Over the past 100 years, public health authorities have estimated the severity of iodine deficiency using an evolving series of measures, first rooted in visible goiters and shifting a quarter century ago to emphasize IDD's role in brain development and mental retardation using measures of urinary iodine.
An important new study in the October issue of Nutrition Reviews, proposes a new method to estimate the prevalence of iodine deficiency using the estimated average requirement cut-point model. Authors ICCIDD executive director Michael Zimmerman and colleague Maria Andersson from the Institute of Food, Nutrition and Health, ETH, Zurich, Switzerland, affirm that urinary iodine concentration is an excellent biomarker of recent iodine intake in populations and is a more sensitive indicator of changes in iodine status than goiter.

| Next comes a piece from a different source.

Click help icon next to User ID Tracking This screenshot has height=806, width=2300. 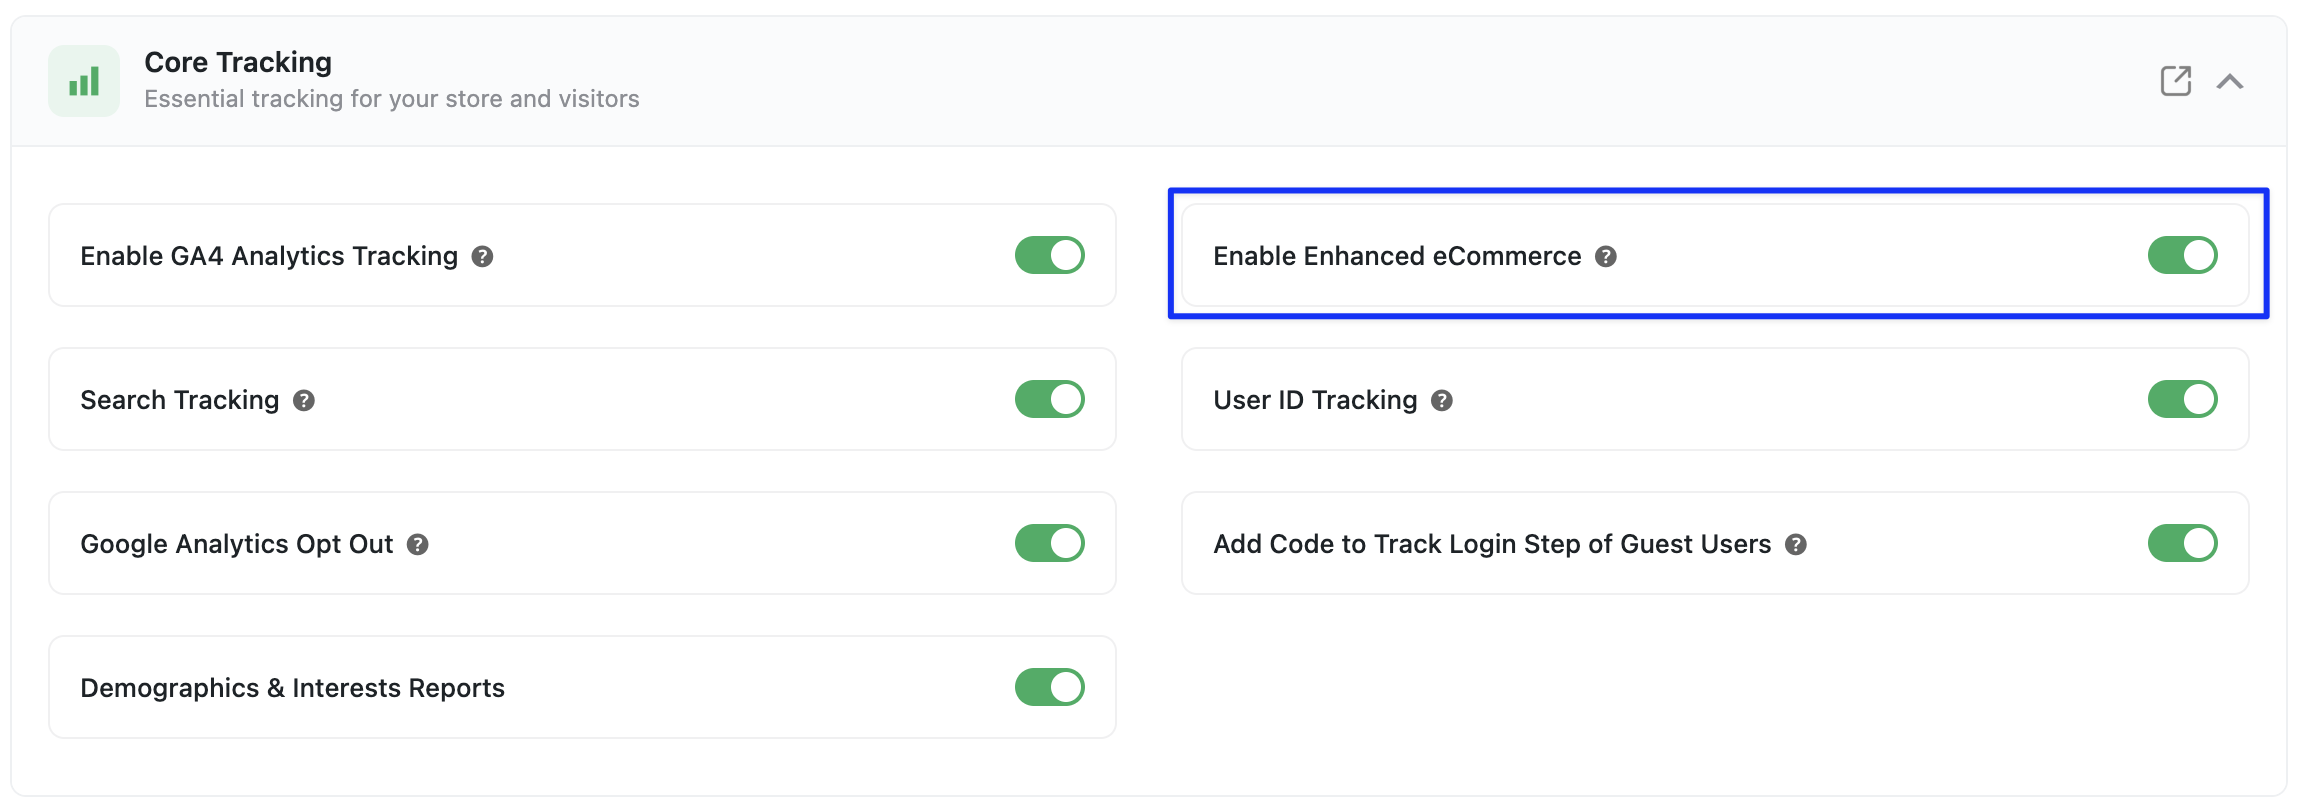[x=1442, y=401]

Their study measures UIC in spot samples from population studies and defines Iodine status based on the median value which they compare to WHO reference thresholds. The question becomes how to use UIC to define iodine deficiency. Earlier approaches, posit Zimmermann and Andersson, may have overestimated the global prevalence.
This is a promising new approach to add to the present toolbox for urinary iodine survey data. It better defines the "true" prevalence of iodine deficiency from iodine survey data and allows more specific monitoring of global progress towards the goal of global iodine deficiency control.

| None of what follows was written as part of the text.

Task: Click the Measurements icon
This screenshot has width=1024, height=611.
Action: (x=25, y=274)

Using the Swiss experience as an example, Zimmermann and Andersson show that the country with a world-class salt iodization program has a steady average 120 micrograms/day iodine intake, but current measurements would consider 36% of the population to be consuming inadequate amounts of iodine. Using the current method, they conclude:
"It overestimates the true prevalence of ID and has contributed to the perception of a global slowdown in progress to control ID when looking at trends in numbers affected rather than in changes in national iodine status based on the median UIC. Over the past decade, the number of countries with adequate iodine status based on the national median UIC has jumped from 67 to 105.

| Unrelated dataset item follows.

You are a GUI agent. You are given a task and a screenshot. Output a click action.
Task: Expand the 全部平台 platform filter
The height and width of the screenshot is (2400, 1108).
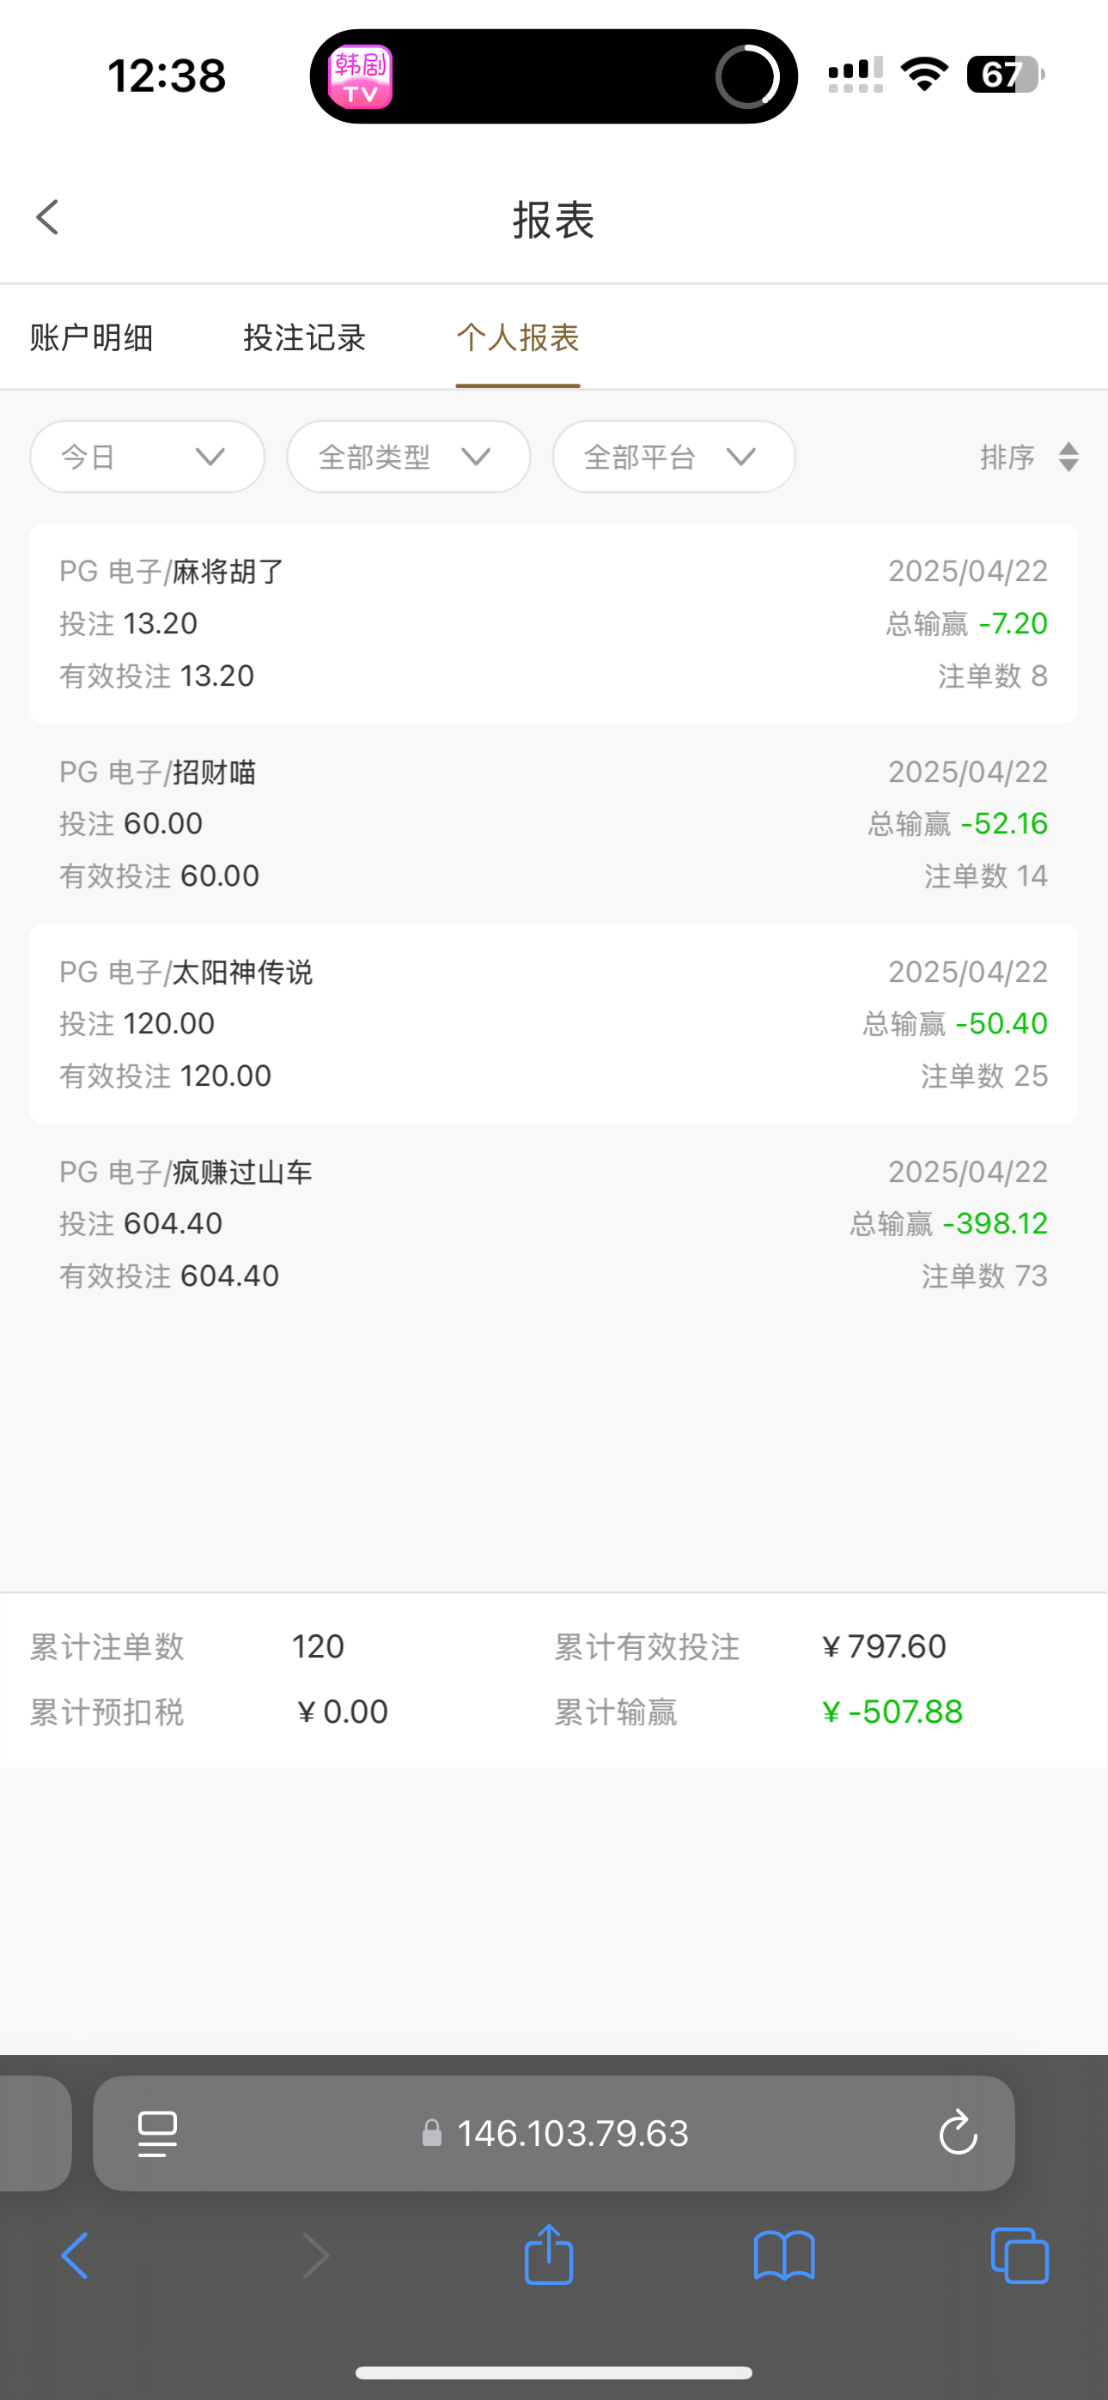(673, 457)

"During the same period, the global prevalence of SAC with low iodine intake has fallen only 6%, from 36% in 2003 to 30% in 2011. This method has resulted in the paradox that in 2011, 3 out of 4 children classified as having low iodine intake are living in countries that are iodine sufficient based on the national median UIC, while only 1 in 4 with low intakes are living in countries with inadequate national medians. In practical terms, continued use of this method to define the prevalence of ID will make the global goal of elimination of ID impossible to achieve."